> _Zadania_:
A. Odpowiedz na poniższe pytania na podstawie tekstu o polskim rynku handlu detalicznego.
(i) Co według tekstu jest kluczem do rzucenia wyzwania „gigantom”?
(ii) O ile procent rocznie rosła sprzedaż detaliczna przed erą COVID-19?
(iii) O ile procent sprzedaż w czerwcu jest nadal niższa od poziomu z początku roku?
B. Zwróć bez zmian fragment tekstu o polskim rynku handlu detalicznego, czyli wszystko od słów „Polski rynek handlu” w dół aż po słowa „z początku roku.”.
C. Poprowadź dalej tekst o polskim rynku handlu detalicznego od miejsca, w którym się kończy.

> _Wyodrębniony tekst_:
== == ==

Polski rynek handlu detalicznego jest specyficzny. Jest bardzo rozdrobniony, ale też szybko się rozwija. Jak więc rzucić wyzwanie „gigantom”? Klucz to marketing w małej placówce handlowej.
Wzrost sprzedaży detalicznej o 4-5 proc. rocznie, rosnący wpływ dyskontów, spadek znaczenia hipermarketów przy równoczesnym, największym w Europie rozdrobnieniu niewielkich placówek handlu tradycyjnego. Tak w skrócie wyglądał rynek handlu detalicznego polskich sklepów spożywczych przed erą COVID-19. Pandemia i związane z nią ograniczenia w handlu w II kwartale br. spowodowały według danych GUS spadek sprzedaży w całej branży o -10,7 proc. r/r, ale trend ten już powoli odwraca się i sprzedaż w czerwcu wzrosła o 5 proc. r/r, choć jest nadal niższa o 3 proc. od poziomu z początku roku.

== == ==

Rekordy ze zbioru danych
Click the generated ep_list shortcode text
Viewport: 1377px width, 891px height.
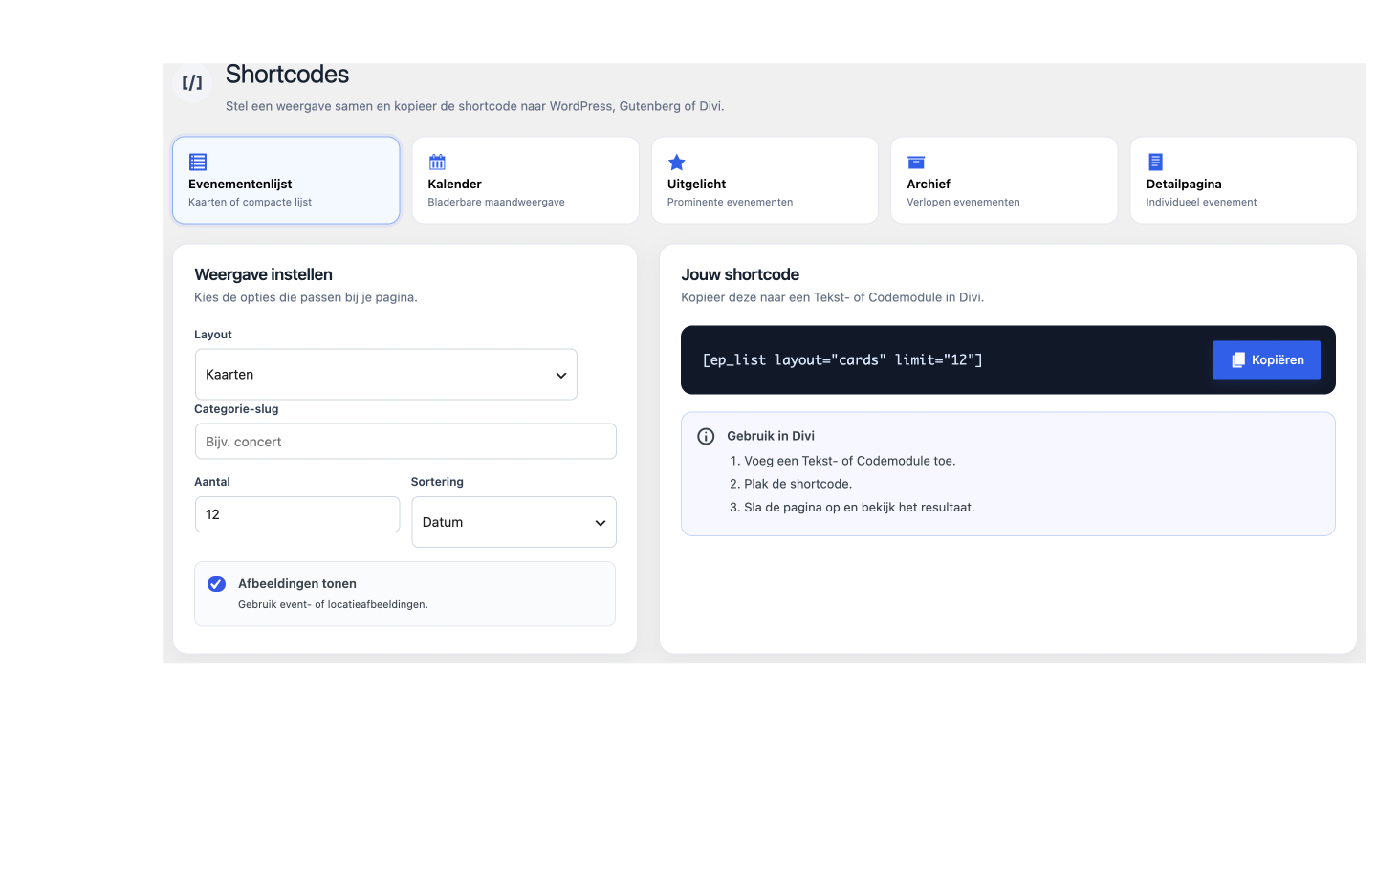point(842,360)
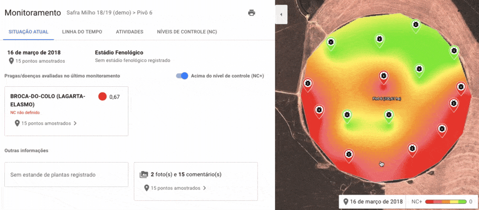This screenshot has width=479, height=210.
Task: Expand 15 pontos amostrados in Broca-do-colo card
Action: pyautogui.click(x=46, y=123)
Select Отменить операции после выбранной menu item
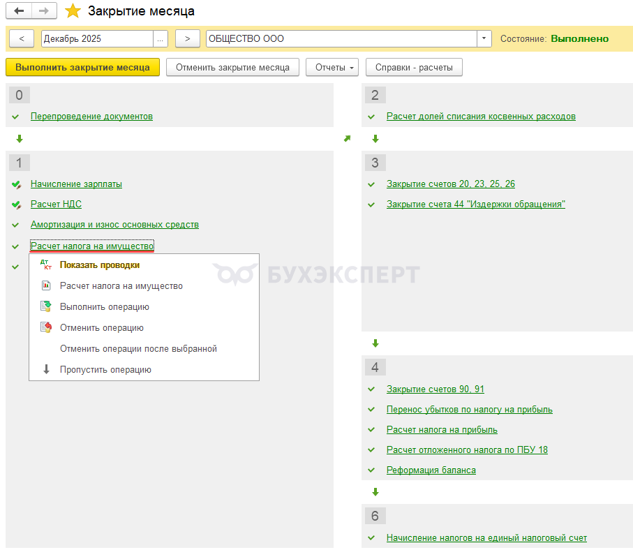 [138, 349]
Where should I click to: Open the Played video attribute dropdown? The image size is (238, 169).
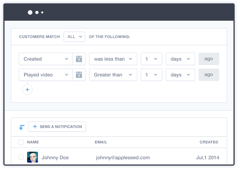[x=46, y=75]
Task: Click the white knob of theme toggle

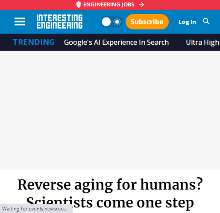Action: [106, 22]
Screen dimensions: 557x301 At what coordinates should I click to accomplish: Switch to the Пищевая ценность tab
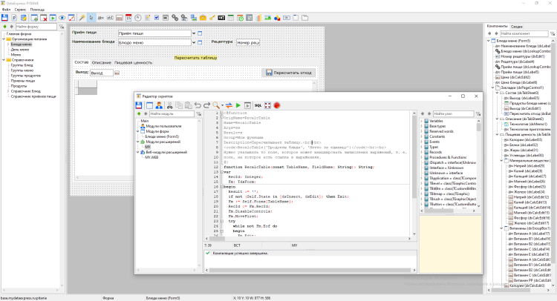point(133,62)
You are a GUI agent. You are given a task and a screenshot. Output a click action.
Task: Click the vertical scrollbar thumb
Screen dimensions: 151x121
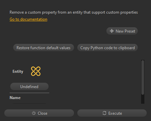[143, 77]
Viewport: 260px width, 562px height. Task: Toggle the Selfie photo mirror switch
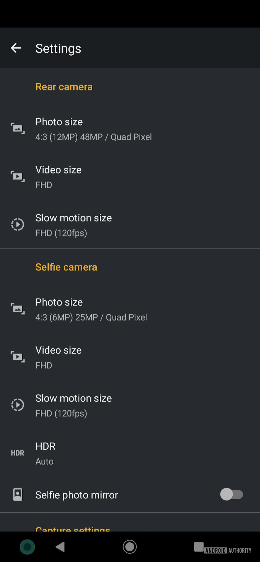coord(232,494)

== == ==

> _Wyniki zadań_:
A.
(i) Marketing w małej placówce handlowej.
(ii) O 4-5 proc.
(iii) O 3 proc.

B.
Polski rynek handlu detalicznego jest specyficzny. Jest bardzo rozdrobniony, ale też szybko się rozwija. Jak więc rzucić wyzwanie „gigantom”? Klucz to marketing w małej placówce handlowej.
Wzrost sprzedaży detalicznej o 4-5 proc. rocznie, rosnący wpływ dyskontów, spadek znaczenia hipermarketów przy równoczesnym, największym w Europie rozdrobnieniu niewielkich placówek handlu tradycyjnego. Tak w skrócie wyglądał rynek handlu detalicznego polskich sklepów spożywczych przed erą COVID-19. Pandemia i związane z nią ograniczenia w handlu w II kwartale br. spowodowały według danych GUS spadek sprzedaży w całej branży o -10,7 proc. r/r, ale trend ten już powoli odwraca się i sprzedaż w czerwcu wzrosła o 5 proc. r/r, choć jest nadal niższa o 3 proc. od poziomu z początku roku.

C.
Na tym tle całkiem dobrze radzą sobie niewielkie sklepy tradycyjne, które według danych z M/platform – cyfrowej platformy dla handlu tradycyjnego – w lipcu i sierpniu zwiększyły swoje obroty o ponad 10,1 proc. r/r, a w porównaniu z okresem tuż przed pandemią utrzymują obroty wyższe o 22,7 proc. Drobni detaliści skutecznie dopasowali swoją ofertę do nowej sytuacji, a zarazem coraz skuteczniej odrabiają lekcje z marketingu i podejmują rękawicę w starciu z większymi konkurentami.